Consideramos que la vía revolucionaria, eliminando gradualismos y etapismos, podría otorgar los derechos a la diversidad sexual y a las mujeres que son negados en los gobiernos capitalistas. Reivindicamos la revolución rusa que fue la primera revolución que en 1917 otorgó por primera vez en todo el país, antes que cualquier democracia capitalista, el derecho al aborto a las mujeres y legalizó la homosexualidad. Derechos que pocos años después fueron eliminados por el régimen estalinista al promover la burocratización de la URSS.
En Pan y Rosas buscamos construir esta organización internacional que se apueste a acabar con el sistema capitalista a la par que luchamos por derechos para mejorar las condiciones de vida de las mujeres, trabajadoras y trabajadores y diversidad sexogenérica en perspectiva anticapitalista.

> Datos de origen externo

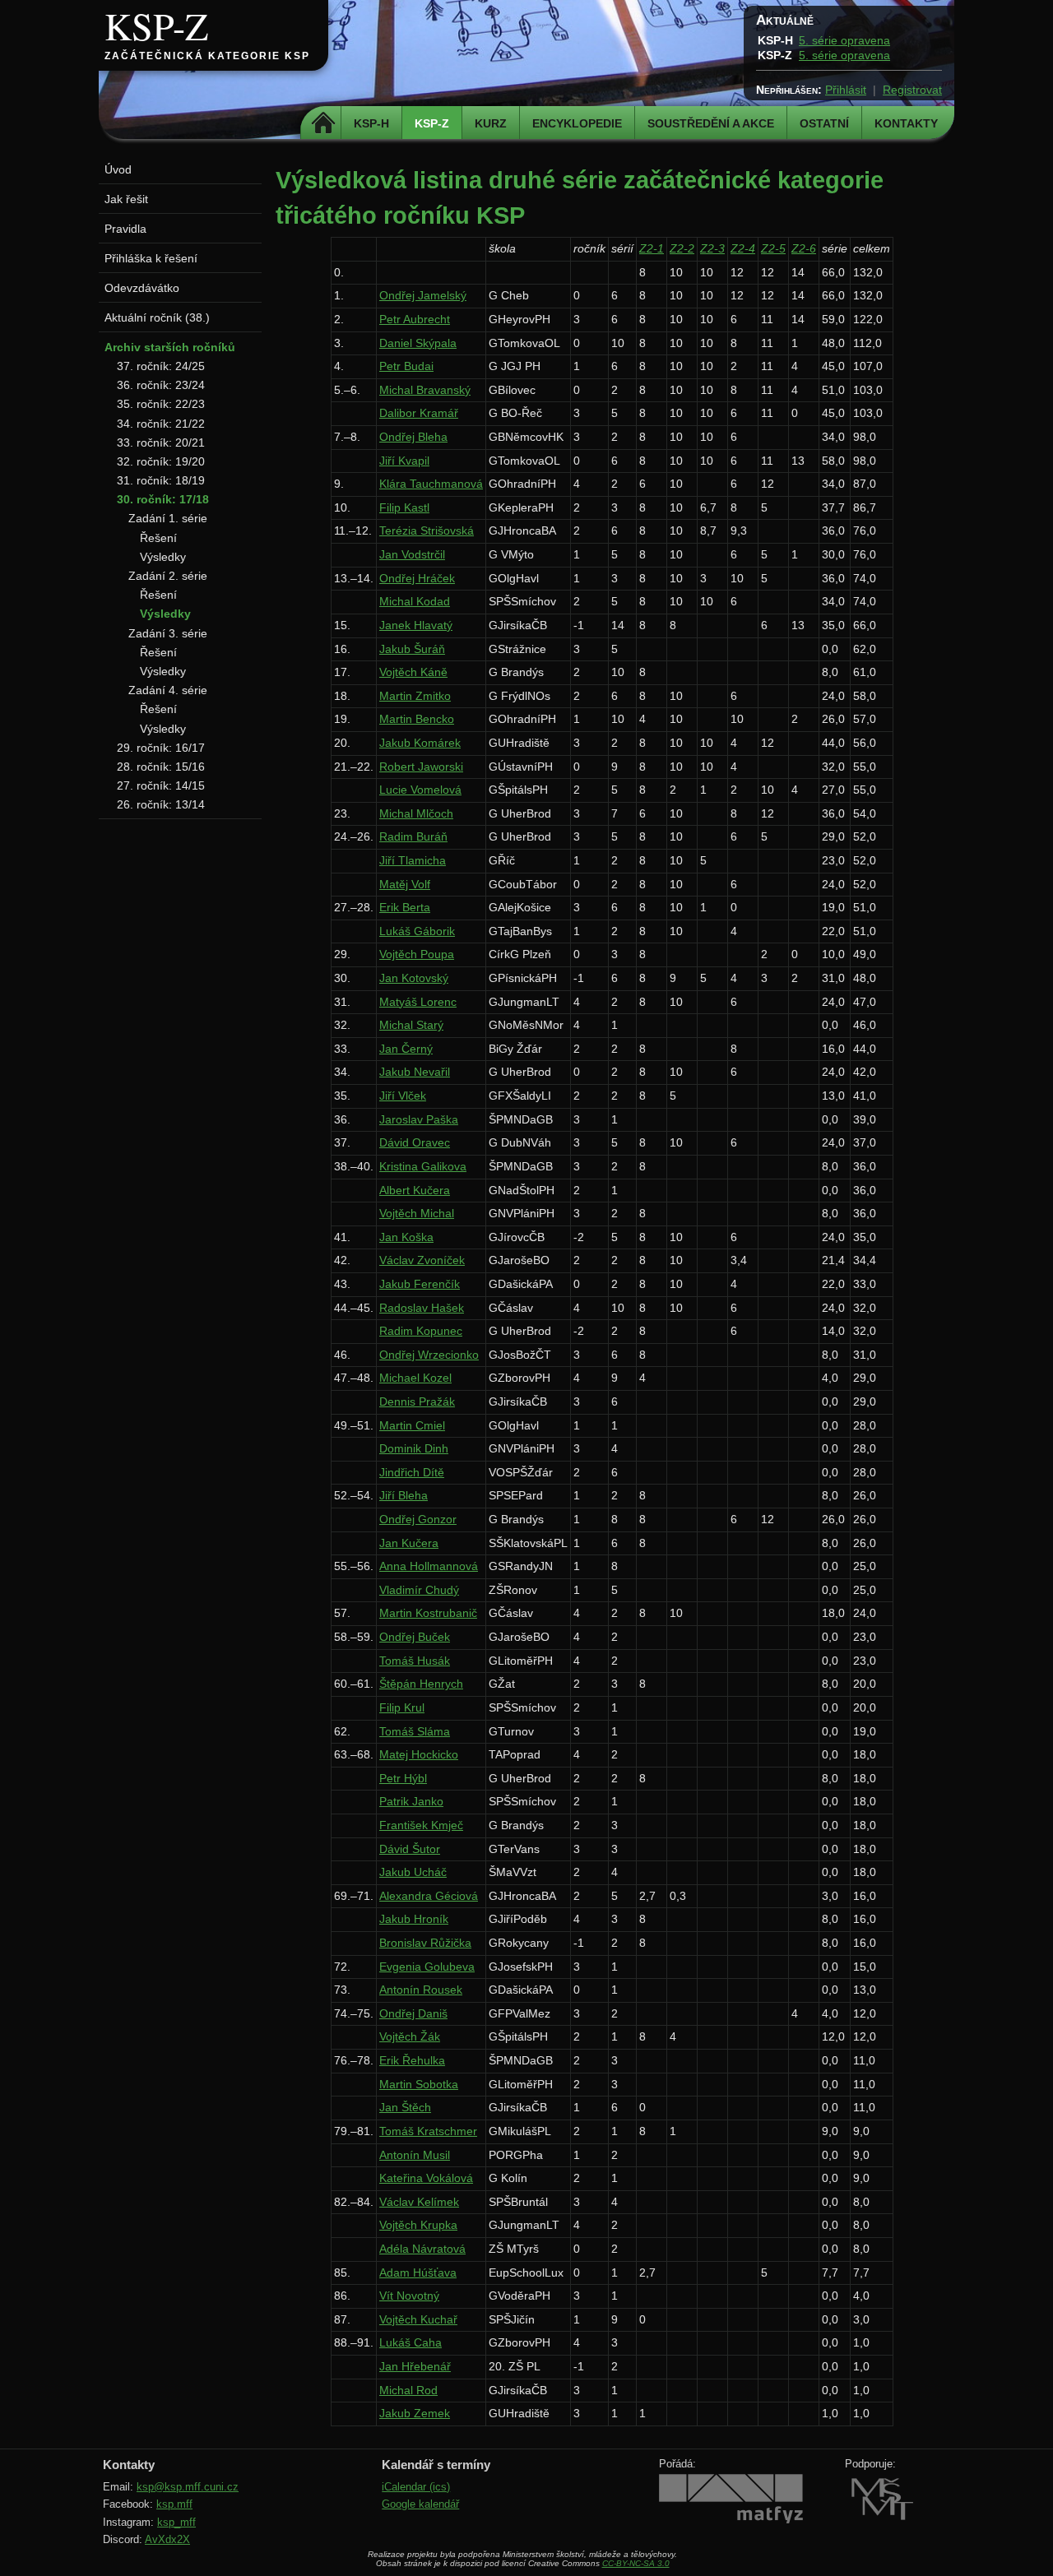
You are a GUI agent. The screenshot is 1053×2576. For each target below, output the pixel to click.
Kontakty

Por eso desde Pan y Rosas nos hemos sumado a las movilizaciones internacionales tanto en México como en los distintos países donde estamos contra las violencias machistas al grito de “Ni una menos” y “Vivas nos queremos”. Nos movilizamos cada año en el día internacional de la mujer y en el día del orgullo LGBTTT+ en contra de la mercantilización de nuestras demandas, vidas y deseos.
También impulsamos un diario internacional llamado La Izquierda Diario que tiene presencia en once países y con colaboradores en otros más en América Latina, Europa y Norteamérica. A través de este espacio hemos dado cobertura a los crímenes de odio, a las situaciones de discriminación laboral o social en contra de personas LGBT+, y elaboramos sobre la situaciones que viven gays, lesbianas y trans. A la vez, hemos dado seguimiento a la derechización que ha habido en el país con los movimientos reaccionarios como el Frente Nacional por la Familia que han promovido el odio contra la diversidad sexual.
Recientemente realizamos un Encuentro Nacional de Mujeres y diversidad sexogenérica en donde mujeres trabajadoras, estudiantes y diversidad sexual debatimos cómo poner en marcha una agrupación nacional que luche por nuestros derechos.
Ahora, acorde a lo discutido en el encuentro, estamos levantando comités de Pan y Rosas en centros de estudio y de trabajo, impulsamos una campaña contra el trabajo precario en los distintos centros de trabajo y una campaña antiimperialista en contra de las políticas migratorias de Trump que tiene entre sus víctimas a miles de mujeres.